START Data to use
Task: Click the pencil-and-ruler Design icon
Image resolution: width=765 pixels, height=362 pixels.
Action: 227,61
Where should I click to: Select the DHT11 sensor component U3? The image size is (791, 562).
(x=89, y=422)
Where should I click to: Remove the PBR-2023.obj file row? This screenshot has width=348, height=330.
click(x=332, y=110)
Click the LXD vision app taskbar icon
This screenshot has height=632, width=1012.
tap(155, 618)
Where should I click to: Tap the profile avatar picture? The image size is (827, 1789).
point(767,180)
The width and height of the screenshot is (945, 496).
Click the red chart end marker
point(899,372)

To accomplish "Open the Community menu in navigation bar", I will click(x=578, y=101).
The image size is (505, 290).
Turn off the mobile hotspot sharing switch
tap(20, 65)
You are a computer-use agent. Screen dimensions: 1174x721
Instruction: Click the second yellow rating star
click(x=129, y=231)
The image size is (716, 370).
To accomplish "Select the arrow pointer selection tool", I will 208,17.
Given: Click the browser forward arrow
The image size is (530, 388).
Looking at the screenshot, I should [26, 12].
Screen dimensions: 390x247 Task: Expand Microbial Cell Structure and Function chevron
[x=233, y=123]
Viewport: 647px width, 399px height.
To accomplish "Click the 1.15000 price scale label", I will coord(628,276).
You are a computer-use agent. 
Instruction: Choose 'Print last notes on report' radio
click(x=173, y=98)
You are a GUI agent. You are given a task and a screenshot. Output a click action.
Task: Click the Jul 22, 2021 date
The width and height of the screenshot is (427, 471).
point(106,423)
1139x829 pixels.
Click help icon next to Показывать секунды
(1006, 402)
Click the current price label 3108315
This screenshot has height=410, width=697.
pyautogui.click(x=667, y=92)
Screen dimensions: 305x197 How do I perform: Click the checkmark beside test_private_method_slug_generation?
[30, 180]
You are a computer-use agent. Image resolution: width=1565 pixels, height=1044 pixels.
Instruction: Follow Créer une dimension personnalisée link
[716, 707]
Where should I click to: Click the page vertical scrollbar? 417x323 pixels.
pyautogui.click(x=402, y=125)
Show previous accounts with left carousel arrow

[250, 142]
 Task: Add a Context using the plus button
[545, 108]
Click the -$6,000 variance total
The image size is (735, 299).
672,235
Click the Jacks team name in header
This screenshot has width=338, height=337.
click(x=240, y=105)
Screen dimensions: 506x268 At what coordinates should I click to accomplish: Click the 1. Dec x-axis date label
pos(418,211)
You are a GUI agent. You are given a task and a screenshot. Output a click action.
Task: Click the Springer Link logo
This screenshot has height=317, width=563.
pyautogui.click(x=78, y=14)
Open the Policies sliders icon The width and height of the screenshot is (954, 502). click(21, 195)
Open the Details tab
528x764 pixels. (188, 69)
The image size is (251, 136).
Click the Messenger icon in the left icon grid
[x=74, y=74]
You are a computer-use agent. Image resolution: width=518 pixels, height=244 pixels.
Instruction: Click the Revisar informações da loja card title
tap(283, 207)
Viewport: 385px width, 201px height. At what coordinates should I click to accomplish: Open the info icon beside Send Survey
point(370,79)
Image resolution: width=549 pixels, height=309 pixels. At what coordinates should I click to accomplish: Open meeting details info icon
END Data to use
What is needed: Everything from the line holding "The image size is (251, 136)." through the last line of the entries should be retyped exactly, with no other lines.

Answer to the problem:
The image size is (251, 136).
Click the Messenger icon in the left icon grid
[x=74, y=74]
You are a computer-use agent. Image resolution: width=518 pixels, height=244 pixels.
Instruction: Click the Revisar informações da loja card title
tap(283, 207)
Viewport: 385px width, 201px height. At what coordinates should I click to accomplish: Open the info icon beside Send Survey
point(370,79)
Image resolution: width=549 pixels, height=309 pixels. At what coordinates should I click to accomplish: Open meeting details info icon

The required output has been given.